Die vielen Bruchkanten weisen das Stück als Fragment aus. Ursprünglich handelte es sich um die Büste einer Sibylle, einer Seherin der griechischen Mythologie, deren Weissagungen im Mittelalter christlich gedeutet wurden. Sie hatte ihren Platz an der Portalanlage der zerstörten Kanzlei in Straßburg. Oberhalb des Tores lehnte sie sich über dem Stadtwappen und unter der Figur einer thronenden Muttergottes aus einem Scheinfenster. Dabei hielt sie sich mit ihrer linken Hand rechts am Fensterrahmen fest. In ähnlicher Bewegung schaute links aus einem zweiten Fenster ein Prophet, von dem sich im Straßburger Frauenhaus-Museum ebenfalls nur der Kopf erhalten hat. Doch sind von beiden Büsten Gipsabgüsse erhalten.
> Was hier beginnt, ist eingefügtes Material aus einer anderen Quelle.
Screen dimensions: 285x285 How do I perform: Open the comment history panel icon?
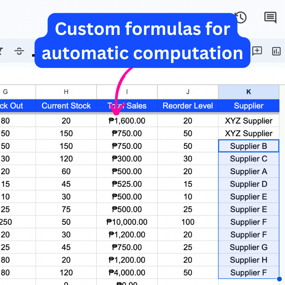tap(270, 18)
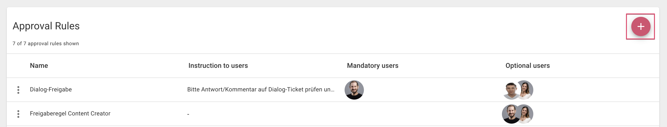Click the Mandatory users column header
Image resolution: width=667 pixels, height=127 pixels.
coord(372,66)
Der für die Skulpturen verantwortliche Niclaus Gerhaert von Leyden war der herausragende Bildhauer seiner Zeit in Mitteleuropa. Seine handwerklichen Fertigkeiten waren überragend, und seine Figuren agierten im Raum und waren so voller Leben, wie dies kaum einer seiner Zeitgenossen zu gestalten vermochte. Gerade diese ehemals noch durch Bemalung gesteigerte Lebensnähe dürfte erklären, warum an die Stelle der eigentlichen Bedeutung der Büsten rasch die Namen realer Personen traten. Noch heute kursieren die seit dem 16. Jahrhundert nachweisbaren Benennungen als Graf Jakob von Lichtenberg, der zur Entstehungszeit des Portals, 1463/64, amtierende Straßburger Stadtvogt, und seine Mätresse Bärbel von Ottenheim.